The results have clearly shown that Van Elteren test benefits biological studies in precisely identifying differentially expressed genes. Although the results we show do not include multiple comparison correction, Seurat 3.0 will automatically give corrected p-value based on the raw p-value using Bonferroni correction. Generally, any correction based on p-values will also apply.

The result also indicates that stratified test is a neat way to handle batch effect. Although covariate has the ability to control for explanatory variables, it is generally more suitable for continuous variables. It also casts more assumptions when modeling covariate. Stratified test, on the other hand, does not infer the influence of the discrete batches. Rather, it directly aggregates the statistical power of multiple samples.

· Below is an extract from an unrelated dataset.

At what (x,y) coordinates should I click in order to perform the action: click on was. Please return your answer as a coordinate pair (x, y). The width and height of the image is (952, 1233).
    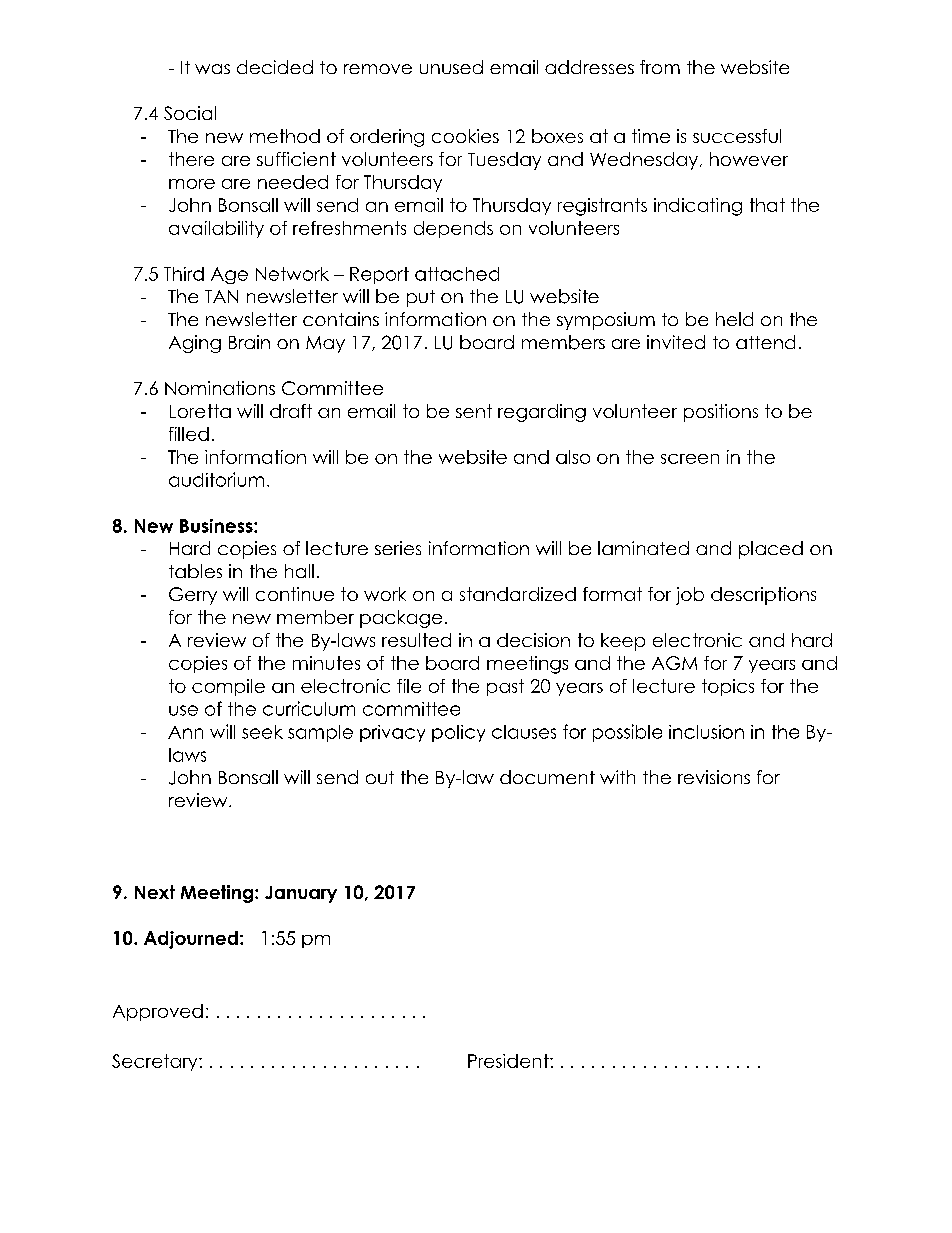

Admittedly, for the rod cells, although changes in p-values are observed, the significance threshold was well passed by both. However, it should be noted that the retina data are collected from relatively healthy tissues and are considered clean, while Van Elteren test is expected to make a more meaningful difference on noisy pathological and tumor data. In addition, rod cell is the most populous cell in retina. For rare cell types that take smaller proportions, like the cone cells, the difference Van Elteren test makes can be crucial.

The caveat of stratified test is that for it to work the strata shall not overlap with the variable of interest. For instance, it may not find the difference, meanwhile also control for the batch effect, between two patients. Nonetheless, neither is covariate applicable to such cases. As the batch effect and biological effect are convolved, more prior knowledge is generally needed to distinguish them.

5 Summary

We have adopted Van Elteren test, an underappreciated statistical test, and our weighted common language effect size to single-cell sequencing data. When batch effect is severe, the test control for false positives. Otherwise, it is consistent with Wilcoxon rank-sum test. The modified common language effect size also faithfully depicts the trends. This work may increase the precision of differential expression analysis to help identify genes of interests.